- **Aim of the exercise**
Give the number of lines in the data that contain "Choose", and nothing more.

--- START ---

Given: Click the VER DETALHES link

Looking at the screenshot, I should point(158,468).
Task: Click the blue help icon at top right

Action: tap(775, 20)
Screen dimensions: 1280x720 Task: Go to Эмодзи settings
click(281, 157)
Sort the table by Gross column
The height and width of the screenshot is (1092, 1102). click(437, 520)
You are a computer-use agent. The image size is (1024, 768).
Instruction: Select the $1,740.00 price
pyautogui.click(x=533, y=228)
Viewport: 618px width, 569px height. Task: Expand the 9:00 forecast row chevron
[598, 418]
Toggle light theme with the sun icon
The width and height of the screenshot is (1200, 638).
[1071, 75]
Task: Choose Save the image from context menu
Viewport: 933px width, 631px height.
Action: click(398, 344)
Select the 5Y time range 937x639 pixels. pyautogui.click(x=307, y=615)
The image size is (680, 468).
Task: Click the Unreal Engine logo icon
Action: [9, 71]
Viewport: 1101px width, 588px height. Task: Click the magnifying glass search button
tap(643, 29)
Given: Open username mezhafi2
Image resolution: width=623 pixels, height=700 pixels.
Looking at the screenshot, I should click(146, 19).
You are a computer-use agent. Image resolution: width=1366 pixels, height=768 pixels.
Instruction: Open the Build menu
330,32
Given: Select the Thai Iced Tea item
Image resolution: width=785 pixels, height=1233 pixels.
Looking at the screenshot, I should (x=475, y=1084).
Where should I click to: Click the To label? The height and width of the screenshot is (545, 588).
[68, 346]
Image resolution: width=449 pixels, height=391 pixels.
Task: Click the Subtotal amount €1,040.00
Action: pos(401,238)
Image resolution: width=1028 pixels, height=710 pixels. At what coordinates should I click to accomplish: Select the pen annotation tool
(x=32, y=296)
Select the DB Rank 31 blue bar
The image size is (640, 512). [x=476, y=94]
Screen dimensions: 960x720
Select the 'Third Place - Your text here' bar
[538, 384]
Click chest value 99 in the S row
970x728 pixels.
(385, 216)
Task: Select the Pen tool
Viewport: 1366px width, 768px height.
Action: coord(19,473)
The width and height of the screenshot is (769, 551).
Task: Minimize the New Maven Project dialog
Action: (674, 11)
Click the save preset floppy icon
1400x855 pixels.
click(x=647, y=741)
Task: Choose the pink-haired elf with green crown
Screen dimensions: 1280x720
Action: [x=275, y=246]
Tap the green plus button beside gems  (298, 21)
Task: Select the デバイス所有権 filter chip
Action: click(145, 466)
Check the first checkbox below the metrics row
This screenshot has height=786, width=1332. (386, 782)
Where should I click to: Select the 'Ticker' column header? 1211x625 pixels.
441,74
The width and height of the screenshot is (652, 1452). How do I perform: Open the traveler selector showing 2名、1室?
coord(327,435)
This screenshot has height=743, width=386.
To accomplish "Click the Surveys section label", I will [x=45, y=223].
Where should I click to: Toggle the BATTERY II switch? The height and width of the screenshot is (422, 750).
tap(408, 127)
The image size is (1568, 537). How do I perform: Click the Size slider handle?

--- END ---

- **Exercise answer**
2